Overlapping errors

LanguageTool rules sometimes create overlapping errors. This is annoying because different user interfaces show different results, and the best rule/suggestion is not always shown.

In addition, I have found a buggy behavior in LibreOffice (5.2.3.2 with LT 3.5). If there are overlapping errors, then the underlining of other errors in the same paragraph sometimes disappears.

I think we need a general solution: to set some rules for selecting the errors to be shown in every case and unburden the UI from this task. This has pros and cons.

So what do you think? What criteria could be used to set priorities? Longer strings vs. shorter strings, Java rules vs. XML rules, spelling vs. grammar/style…

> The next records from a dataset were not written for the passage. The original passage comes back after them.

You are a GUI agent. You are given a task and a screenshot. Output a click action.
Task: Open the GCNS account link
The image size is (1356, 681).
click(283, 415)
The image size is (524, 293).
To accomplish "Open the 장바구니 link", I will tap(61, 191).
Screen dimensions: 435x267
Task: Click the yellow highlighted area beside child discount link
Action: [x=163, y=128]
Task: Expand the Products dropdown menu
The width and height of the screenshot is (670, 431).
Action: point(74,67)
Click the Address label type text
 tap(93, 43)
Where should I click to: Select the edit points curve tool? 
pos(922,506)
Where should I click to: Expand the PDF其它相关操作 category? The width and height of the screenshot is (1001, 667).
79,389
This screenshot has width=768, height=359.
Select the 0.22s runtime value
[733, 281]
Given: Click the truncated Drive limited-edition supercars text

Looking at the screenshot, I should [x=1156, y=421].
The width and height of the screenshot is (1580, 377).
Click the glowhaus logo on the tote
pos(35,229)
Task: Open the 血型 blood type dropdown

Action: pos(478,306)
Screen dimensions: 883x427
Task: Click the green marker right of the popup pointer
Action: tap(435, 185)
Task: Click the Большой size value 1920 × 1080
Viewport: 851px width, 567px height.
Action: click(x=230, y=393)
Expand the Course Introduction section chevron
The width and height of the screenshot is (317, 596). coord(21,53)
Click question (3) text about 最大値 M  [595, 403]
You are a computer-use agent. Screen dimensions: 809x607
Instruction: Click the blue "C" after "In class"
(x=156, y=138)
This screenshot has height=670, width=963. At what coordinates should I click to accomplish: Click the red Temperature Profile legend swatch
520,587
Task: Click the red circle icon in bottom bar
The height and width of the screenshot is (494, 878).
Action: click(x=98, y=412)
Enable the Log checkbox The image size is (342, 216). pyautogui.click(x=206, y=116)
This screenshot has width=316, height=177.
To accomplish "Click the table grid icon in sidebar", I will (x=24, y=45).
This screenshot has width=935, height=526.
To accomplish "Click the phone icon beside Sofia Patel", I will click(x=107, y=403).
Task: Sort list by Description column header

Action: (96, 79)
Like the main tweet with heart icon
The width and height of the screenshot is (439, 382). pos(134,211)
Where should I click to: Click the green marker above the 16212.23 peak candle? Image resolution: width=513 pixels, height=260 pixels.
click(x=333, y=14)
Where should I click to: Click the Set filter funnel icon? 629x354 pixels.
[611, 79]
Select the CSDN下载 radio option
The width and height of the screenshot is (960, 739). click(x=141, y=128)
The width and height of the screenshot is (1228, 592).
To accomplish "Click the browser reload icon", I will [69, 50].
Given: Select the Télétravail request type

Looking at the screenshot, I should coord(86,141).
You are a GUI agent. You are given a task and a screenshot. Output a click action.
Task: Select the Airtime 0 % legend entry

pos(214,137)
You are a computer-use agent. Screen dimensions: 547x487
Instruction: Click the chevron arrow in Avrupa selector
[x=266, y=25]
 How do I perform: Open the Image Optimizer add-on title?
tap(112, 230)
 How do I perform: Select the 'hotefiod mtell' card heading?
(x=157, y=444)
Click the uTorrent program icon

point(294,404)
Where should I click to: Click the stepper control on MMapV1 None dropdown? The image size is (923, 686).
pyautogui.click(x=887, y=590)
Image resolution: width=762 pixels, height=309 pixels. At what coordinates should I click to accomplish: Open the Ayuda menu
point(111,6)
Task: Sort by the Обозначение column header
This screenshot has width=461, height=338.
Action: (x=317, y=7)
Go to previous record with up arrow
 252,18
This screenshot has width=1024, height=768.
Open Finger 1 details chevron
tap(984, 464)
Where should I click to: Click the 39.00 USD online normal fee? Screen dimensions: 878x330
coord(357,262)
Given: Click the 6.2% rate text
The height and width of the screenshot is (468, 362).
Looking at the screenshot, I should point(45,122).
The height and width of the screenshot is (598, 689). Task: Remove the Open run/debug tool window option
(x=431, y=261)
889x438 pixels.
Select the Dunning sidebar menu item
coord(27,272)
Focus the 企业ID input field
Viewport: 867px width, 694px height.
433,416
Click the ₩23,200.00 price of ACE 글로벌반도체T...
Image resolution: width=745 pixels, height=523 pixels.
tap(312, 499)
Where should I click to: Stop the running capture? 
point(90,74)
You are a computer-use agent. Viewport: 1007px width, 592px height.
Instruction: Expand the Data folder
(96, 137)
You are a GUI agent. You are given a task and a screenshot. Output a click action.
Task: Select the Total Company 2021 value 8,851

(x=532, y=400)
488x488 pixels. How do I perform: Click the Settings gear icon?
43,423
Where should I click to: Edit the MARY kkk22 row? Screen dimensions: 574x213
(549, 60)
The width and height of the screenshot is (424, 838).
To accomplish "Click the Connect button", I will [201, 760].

So in our web-UI, the Chrome/Firefox extension, and Google Docs add-on we only leave the last overlapping rule. I think this is because it may be hard to show overlapping rules in web UI.
So I had to rearrange my Java rules with least important added first.
XML rules added after so they always “beat” Java rules.
Not sure how LibreOffice extension and standalone version behaves.
We could either try to show all rules in web-UIs or add “priority” property to rules so they can get some “weight”. Either will require non-trivial work.

In the web UI, for overlapping errors, the last listed one (in the API output) is selected and the rest are ignored. This method simplifies the generation of HTML results in the web editor. The errors are processed backwards so there is no need to track the offset position in the HTML.
In the other UI’s (Google Docs…), all overlapping errors are shown, which is a bit confusing for the user, I think.
I’ve seen this for the browser add-on, but it only works for exact overlap, not for partially overlapping errors.
In LibreOffice the behavior is messy and we have no control over it.
Some time ago @dnaber implemented an attribute to set rule priorities, but it was removed because nobody used it. I am not able to find the code now.

I think this was only for categories, not for individual rules.

In LibreOffice, we should have the same control as elsewhere, we just need to iterate over the matches and clean them up. Not sure if/how we do that now.

An attribute for categories seems a good solution.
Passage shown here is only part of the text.